**What the task requires:** Pick up the forum comments on HP and Ubuntu after their last sentence and continue them.

**Page extract:**
----------------

As I said hp should not get involved in making cheaper products.
They should concentrate on quality, premium products.
Yes it is always easy to jump in cheap competition but it can never earn value.
A super brand can not be born by cheap product.
HP is a premium brand name and should be continued with permium way.
They used to be quality lover.
Why shouldn't I go for lenovo if lenovo and hp offers same.
HP products were popular because they were hassle free simple and tough.
HP products were not feature rich but with outstanding features/specs.
HP should concentrate on reliability instead of being feature rich Chinese company.
Now a days buy a laptop or computer they wont guarantee it will work seamlessly but they can ensure you will get super service at service centres.
If I will have to visit service center every now and then it is better to go for cheap Chinese product so whenever I will face problem I will dump it and go for new which will be faster than waiting for services.
@Sheetal.Pandey: But its a developer's OS if you need to update something
Ubuntu can let you know when updates are available and apply them. The bigger issue is that it can take time for current releases to get added to Canonical's repositories. I added some PPAs to the software sources list Ubuntu looks at when checking for new releases to keep current.

----------------

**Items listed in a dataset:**
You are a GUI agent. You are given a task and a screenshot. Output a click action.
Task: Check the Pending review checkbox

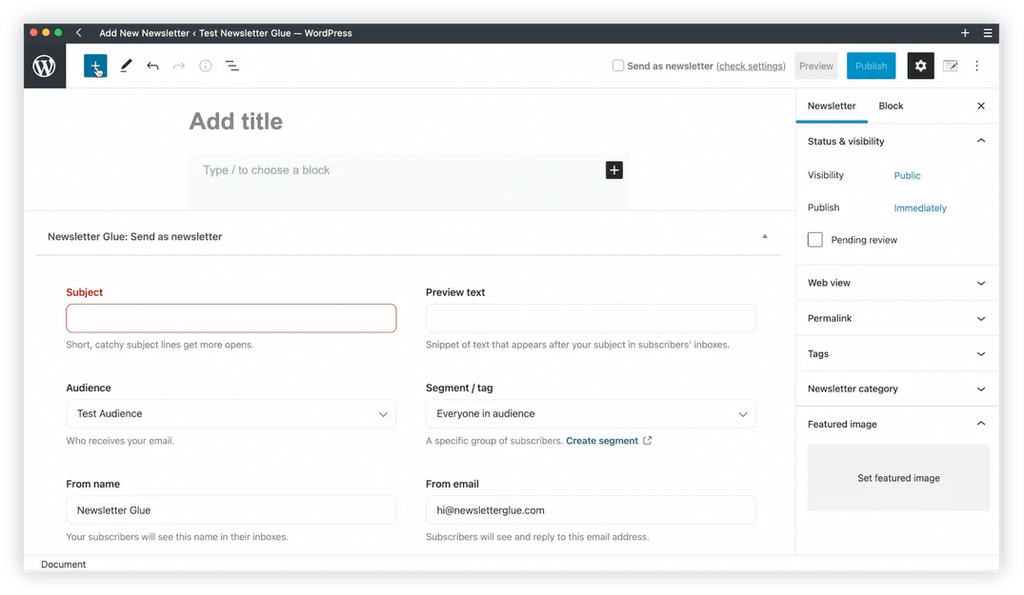click(815, 240)
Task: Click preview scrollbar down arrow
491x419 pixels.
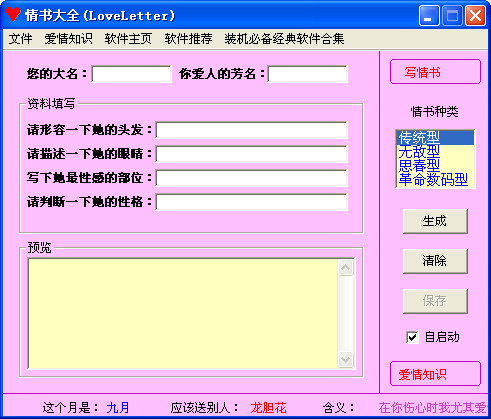Action: 345,359
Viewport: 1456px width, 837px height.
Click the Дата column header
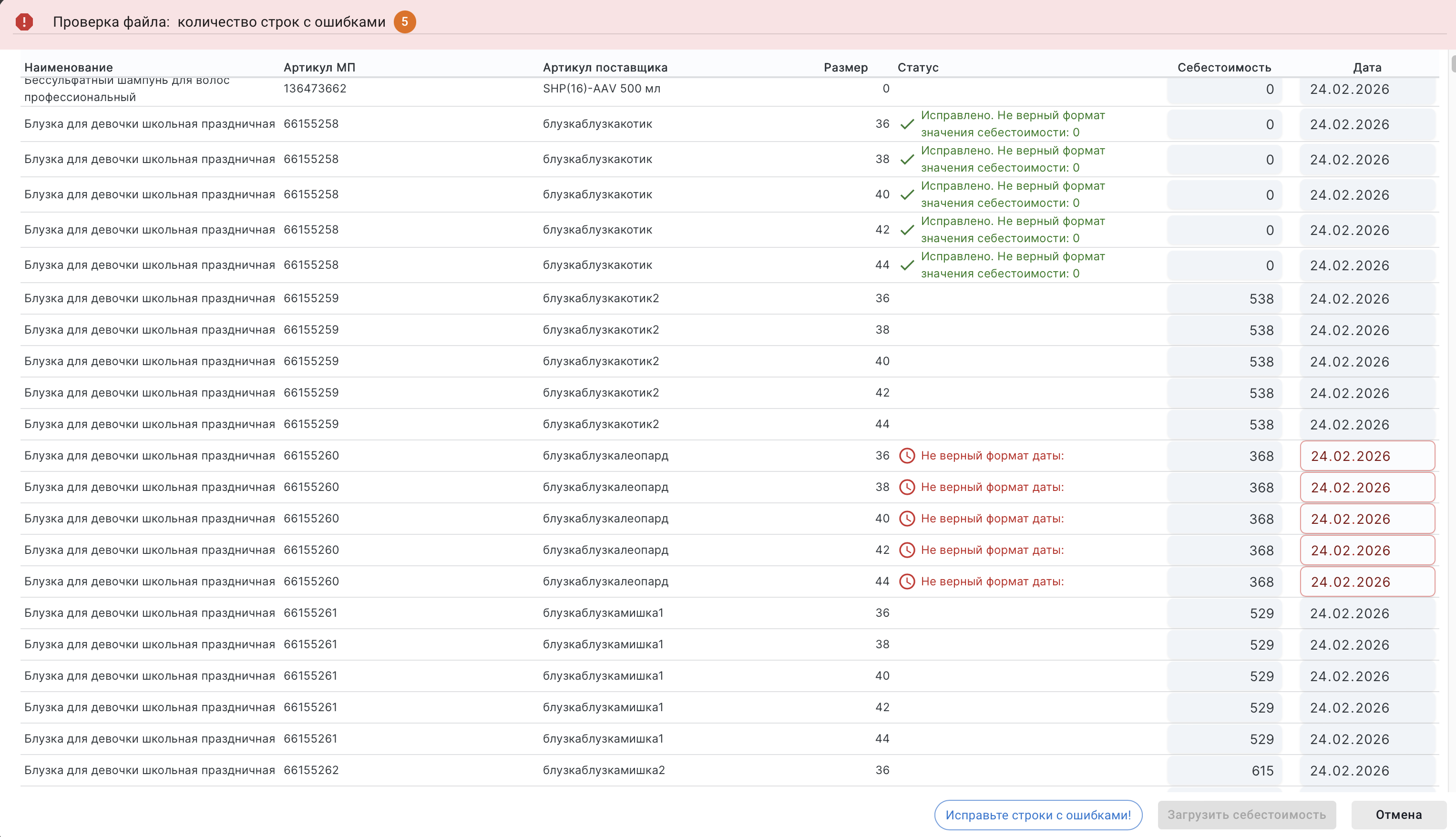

----------------

**Written answer:**
and many websites features doesnt work well with UBuntu.
What browser are you using? I run Firefox as my browser, and every site I visit with Firefox in Windows works in Firefox in Ubuntu.
@Kaleb Craft: Lets toss an OS on here that works fine, but doesn't work with the majority of software you'll find in the box stores. Lets also hire the support to deal with the new learning curve of a new OS. While we're at it, lets just stop taking all this money from these vendors.
I've been a corporate IT guy, and an open source partisian.
I snicker at the notion that Linux has a future on the desktop, and have for about as long as people have been trumpeting it, despite the fact that I run Linux at home.
The fundamental problem Linux has on the desktop is that it's different. My experience in IT and support positions, starting in the 1980s in a mainframe shop and proceeding accross and down through mini-computers, super-micros, and personal computers has been consistent. People buy computers as tools to perform tasks. Once they have the tool, they learn just enough about it to perform the task, and stop.
Simply doing a corporate ugrade to a new version of Windows and Office can be painful, because it will require a learning curve on the part of the users. (A fair bit of my activities over the years have been efforts to simplify the user's environment and reduce what they had to know and learn to be able to use the tools I supported.)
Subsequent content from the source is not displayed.